Curran was genuinely surprised to hear of the harassment suffered by Mike.

“That wouldn’t happen on the swim team,” he said.

Because of the negative effects some students’ experiences, others wait until high school is over before coming out.

Bob*, a recent graduate of an area high school and a key member of a highly successful team, said he first came out to his friends, then to his family. The experience was successful, he said, and he has support from both friends and family.

But his concerns transcended school. He predated his coming out by refusing to attend church services. He said he was tired of hearing about how he wasn’t welcome. Another former area student-athlete, now in his 40s, said, “I stopped going a long time ago. It’s clear they don’t want me.”

Tom* graduated from MHS back in the Tiger days. Now 46 and with a partner since 2000, he was a baseball player in John DeNunzio’s program.

“I’m a lot more comfortable in my own skin now than I was in high school,” he said. “Then I was confused about my sexuality, but as I reflect back on it, there was no doubt I was gay.”

Being on the baseball team and going to gym class were sometimes difficult, he said.

“There were a lot of cute guys,” Tom said. “I didn’t know how to deal with it, and I really couldn’t figure it out. As I look back on it, there were no role models, no one to learn from, no one to go to. I had to live my own life and figure it out by myself.”

He tells the story of how he and his best friend, an athlete who went to Xavier, met each other at their part-time jobs at the local Caldor department store.

“We became very good friends, but I wasn’t out to him or anyone else,” Tom said. “Then, in my senior year we were at a party at a friend’s house whose parents were away — that kind of party happened all the time — and after a couple of drinks, I came out to him. And right then, he came out to me. I didn’t know and he didn’t know. It was one of those ‘Oh My God’ moments. That’s what it was like back then.”

Another student-athlete was a big-time track star at his school in the mid-1990s.
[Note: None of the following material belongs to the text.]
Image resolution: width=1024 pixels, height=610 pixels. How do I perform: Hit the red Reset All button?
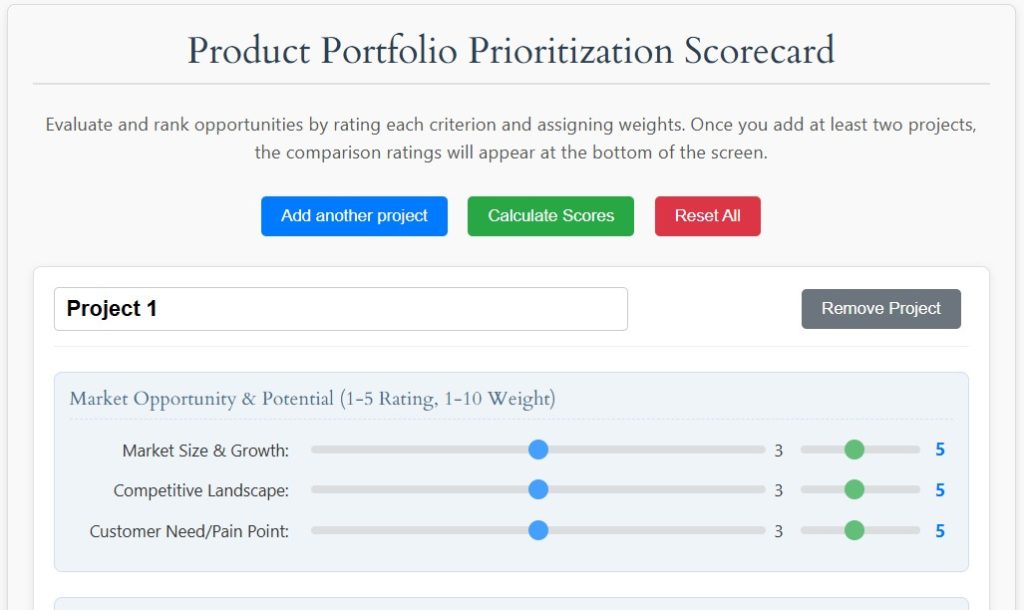coord(707,216)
More than that, he was a school leader, and was elected to leadership positions of several major school organizations. Afraid to come out, he instead wrote an anonymous letter to his school newspaper. In it, he wrote that he “might be your teammate, I might be your class officer, I might be sitting next to you in class, I might be your friend, so be careful of what you say, you never know who you are hurting.”
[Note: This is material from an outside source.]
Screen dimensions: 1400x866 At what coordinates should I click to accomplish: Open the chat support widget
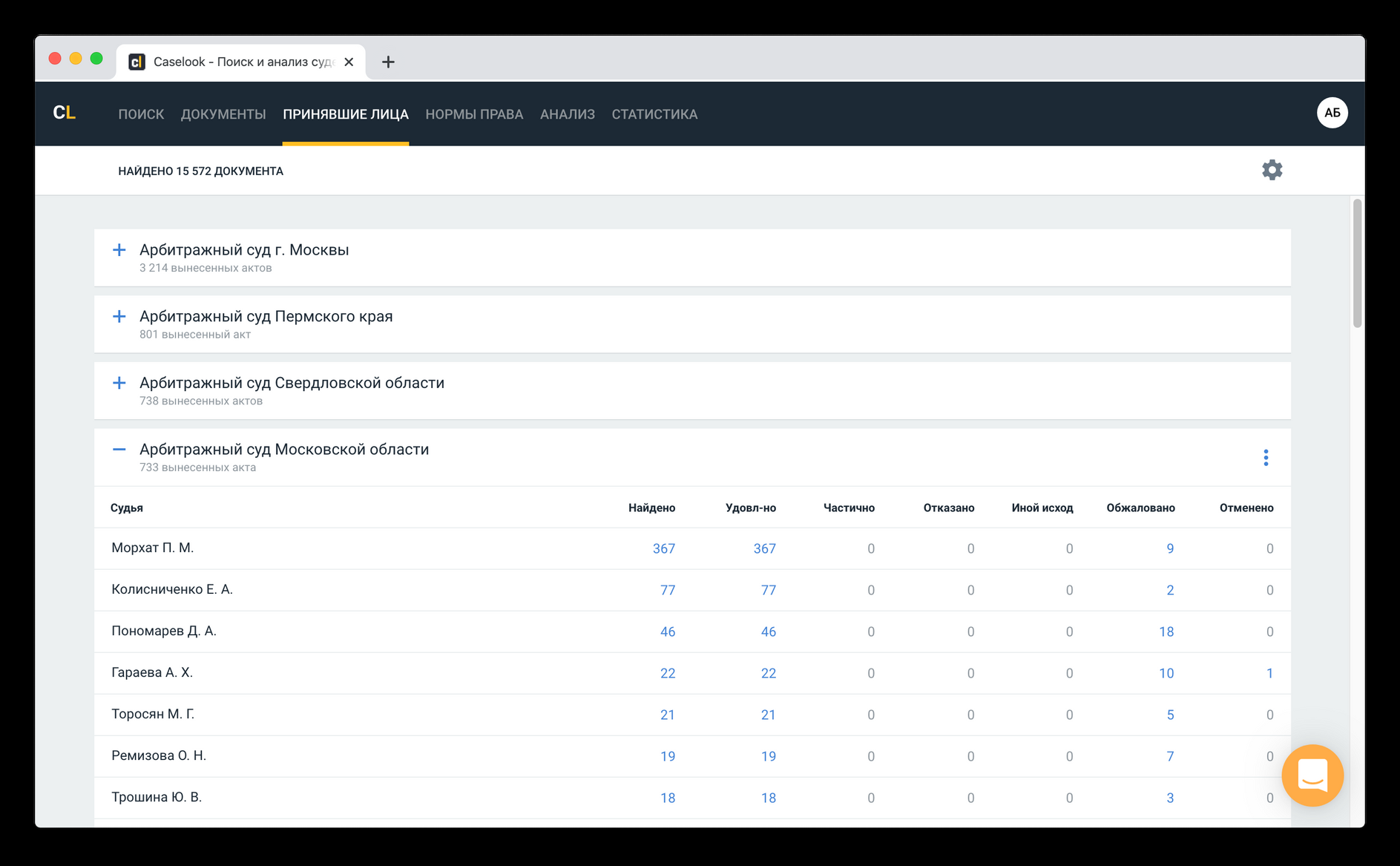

After high school, he came out to his parents and had a very difficult time, he said.

Another student at an area high school reported that he has relatives who “refuse to believe me” and another who “asks me questions all the time.”

Another, now in his 50s, said that when he was a football player on one of Bill Montanile’s football teams at Woodrow Wilson High, the pressure to be straight was so powerful that he dated a girl and ended up making her pregnant. His daughter became a very good and popular student, and dad and his partner attended her graduation from high school.
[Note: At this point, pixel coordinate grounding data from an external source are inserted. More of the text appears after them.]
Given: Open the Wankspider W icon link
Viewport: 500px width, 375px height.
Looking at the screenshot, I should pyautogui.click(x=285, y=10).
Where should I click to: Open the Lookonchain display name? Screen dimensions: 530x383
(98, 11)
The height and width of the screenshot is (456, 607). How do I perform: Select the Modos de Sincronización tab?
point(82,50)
“She is cool with everything,” he said. “But in high school? No way back then.”

And while Middletown High School today is more accepting of gays and transgenders, there are schools in the state for which not much has changed since the 1980s.

“There are places where it is not smart to come out,” said Amanda, a 30-year-old lesbian speaker from the Stonewall Speakers’ Bureau, a group of GLBT speakers and their allies who sent speakers to MHS for Diversity Week. “I was called all kinds of names, and there was no place for me to go.”

MHS basketball coach Dave Sytulek said he has had to address the issue of name calling in the past.

“Several years ago, we had a male cheerleader and the guys on my basketball team said things,” Sytulek said. “I stopped that immediately. I talked to them about respect for differences and acceptance.”

And acceptance is what Charles, along with his wife Nicole who teaches social studies at the school, are trying to teach.

“We have zero tolerance for that kind of stuff on my teams,” Charles said. “Maybe we’ve had bigoted kids — and I know there are some here — but I don’t hear it. Occasionally I’ll hear the line ‘That’s so gay,’ but that gets a quick turn of the head from me and that’s the end of that.”